Cuando los lectores le preguntan cuándo empezó a escribir, cómo, dónde, por qué; cuenta una historia de infancia. Pasaba los veranos en Río Negro, en la casa de sus abuelos que vivían en Villa Regina, y los domingos iban al río con su abuela. Apenas llegaban, la mujer se descalzaba, anudaba el ruedo del vestido y se metía en el río. Tenía la piel muy blanca. Se quedaba casi toda la tarde metida con el agua por encima de las rodillas y no le importaba volverse a casa con el vestido tan mojado que se le pegaba a las piernas.
De noche, cuando todos dormían, Pradelli cruzaba el pasillo que llevaba a los cuartos y entraba a la habitación de su abuela que en verano dejaba la ventana abierta. A veces, la encontraba con los brazos apoyados sobre el marco oscuro de madera barnizada, con la enagua de breteles finitos que, en las noches calurosas, a causa de la transpiración, se le adhería a los pechos y al vientre.
Otras veces la encontraba sentada sobre la cama.
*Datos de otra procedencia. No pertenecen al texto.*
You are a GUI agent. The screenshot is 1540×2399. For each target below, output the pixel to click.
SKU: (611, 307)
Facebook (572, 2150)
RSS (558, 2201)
Su abuelo dormía de espaldas, abrazado a la almohada, mientras su abuela revolvía una caja de zapatos llena de papeles, escritos casi todos en italiano. Cartas que ella desdoblaba y le leía en un susurro espeso. Tarjetas. Fotos que tenían una dedicatoria al dorso. Estampitas de comunión de sus parientes en Italia. Mientras leía, hacía crecer un murmullo en ese calor pesado del cuarto. Después volvía a guardar todo en la caja y la escondía abajo del ropero.
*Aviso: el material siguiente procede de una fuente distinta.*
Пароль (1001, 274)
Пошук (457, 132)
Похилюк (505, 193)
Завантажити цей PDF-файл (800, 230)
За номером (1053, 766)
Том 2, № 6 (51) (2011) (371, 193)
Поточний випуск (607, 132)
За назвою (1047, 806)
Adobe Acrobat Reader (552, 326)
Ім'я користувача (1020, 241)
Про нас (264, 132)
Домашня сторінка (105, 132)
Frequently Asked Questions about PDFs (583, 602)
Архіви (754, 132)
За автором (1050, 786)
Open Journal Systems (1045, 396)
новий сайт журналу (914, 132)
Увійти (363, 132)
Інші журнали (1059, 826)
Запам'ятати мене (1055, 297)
-El abuelo no sabe, eh –decía.
Nunca terminó Pradelli de conocer del todo esos secretos, pero los guardó para siempre. Y a veces cuando escribe le parece que es eso lo que vuelve. El susurro de un idioma que entiende a medias dentro de un cuarto caluroso; apenas un puñado de palabras para contar lo que está oculto. Voces de gente que no conoce y que hablan ahí, encerradas en una caja de zapatos escondida debajo del ropero: una luz que algunas noches se filtra por debajo de la puerta, que alcanza para alumbrar la oscuridad.